> **WHAT TO PRODUCE**
Reproduce all of the data below without alteration; exclude every picture.

▼

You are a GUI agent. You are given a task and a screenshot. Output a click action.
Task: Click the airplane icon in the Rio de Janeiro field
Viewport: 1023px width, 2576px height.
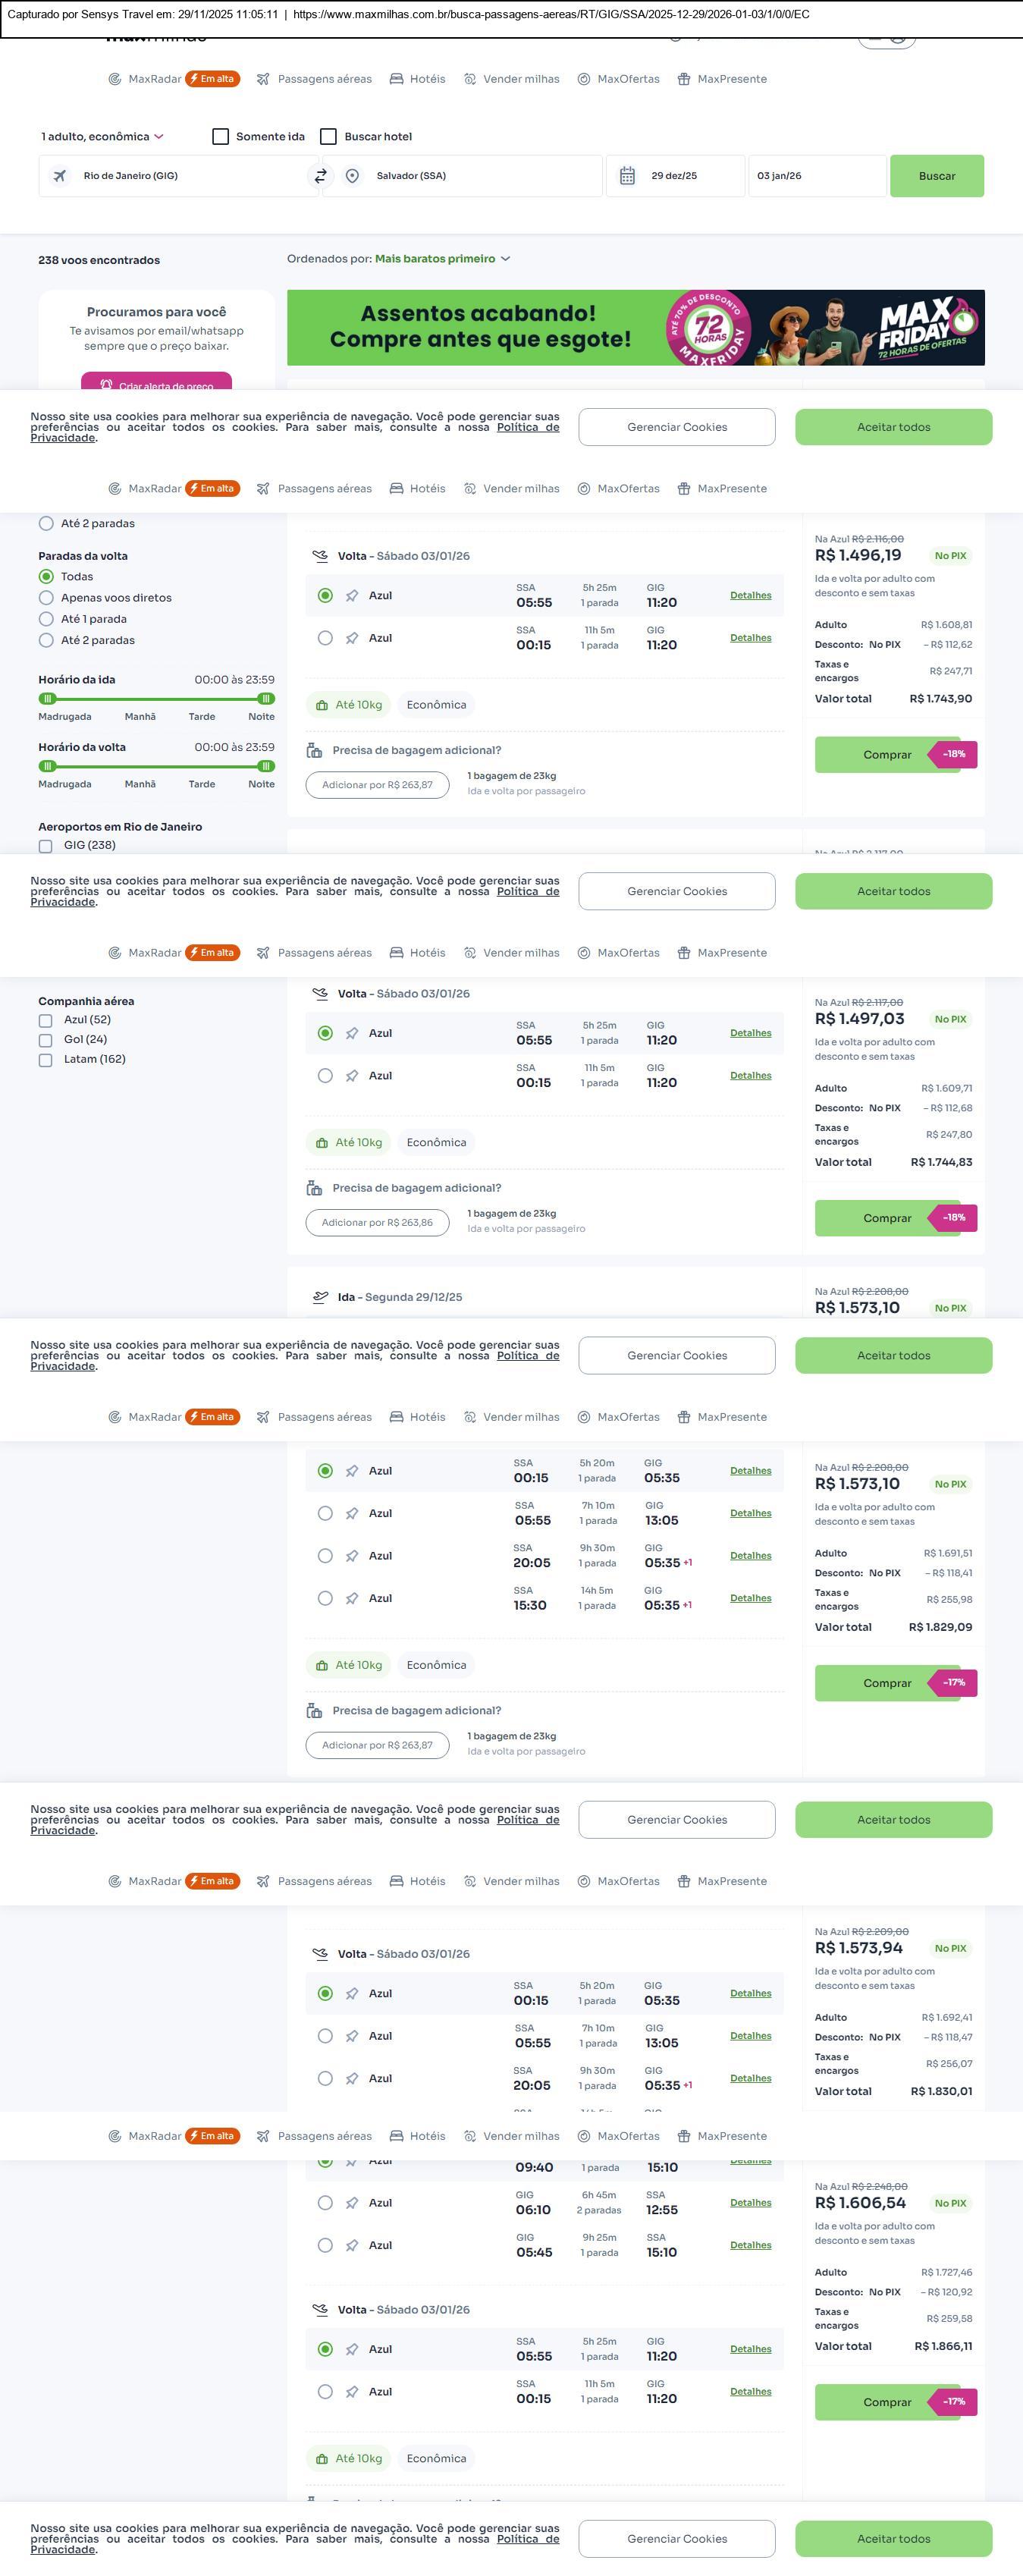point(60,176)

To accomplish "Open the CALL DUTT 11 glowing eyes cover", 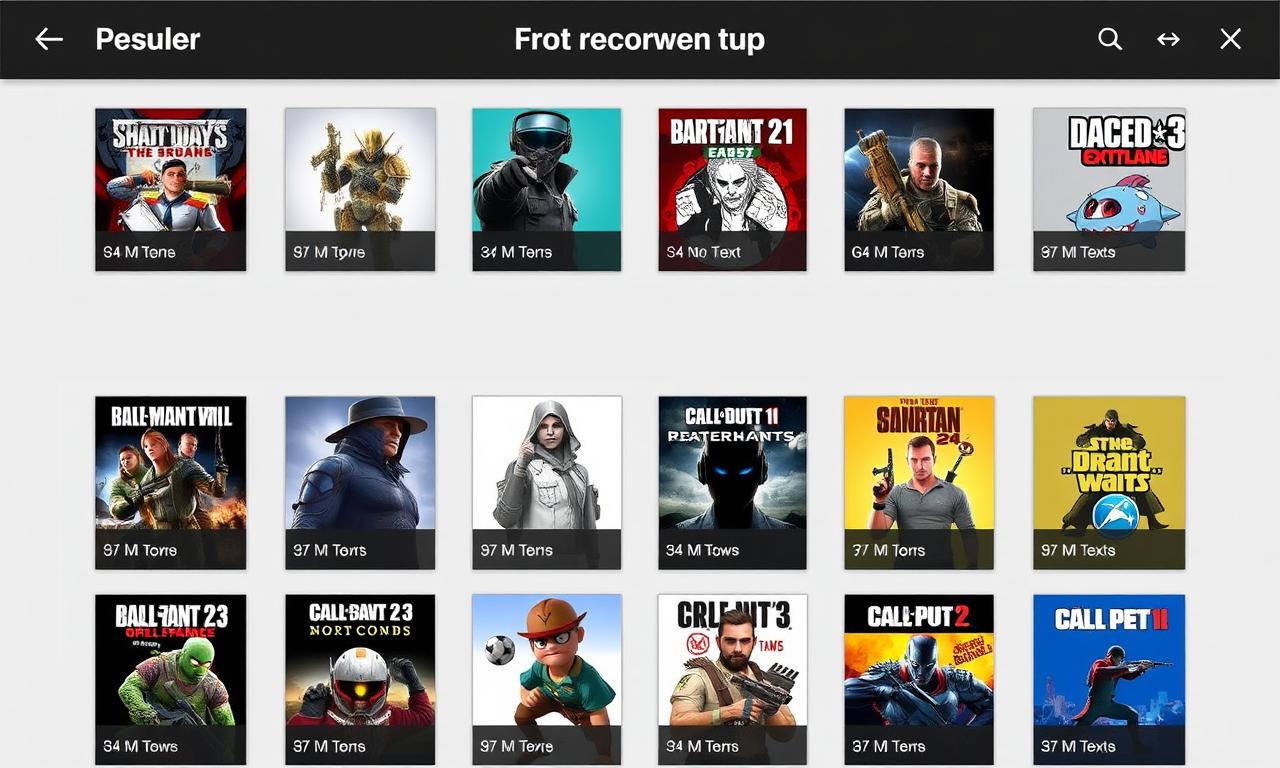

▲

> **WRITTEN SOLUTION**
You are a GUI agent. You are given a task and a screenshot. Output a click action.
Task: Click the airplane icon in the Rio de Janeiro field
Viewport: 1023px width, 2576px height.
point(60,176)

To accomplish "Open the CALL DUTT 11 glowing eyes cover", 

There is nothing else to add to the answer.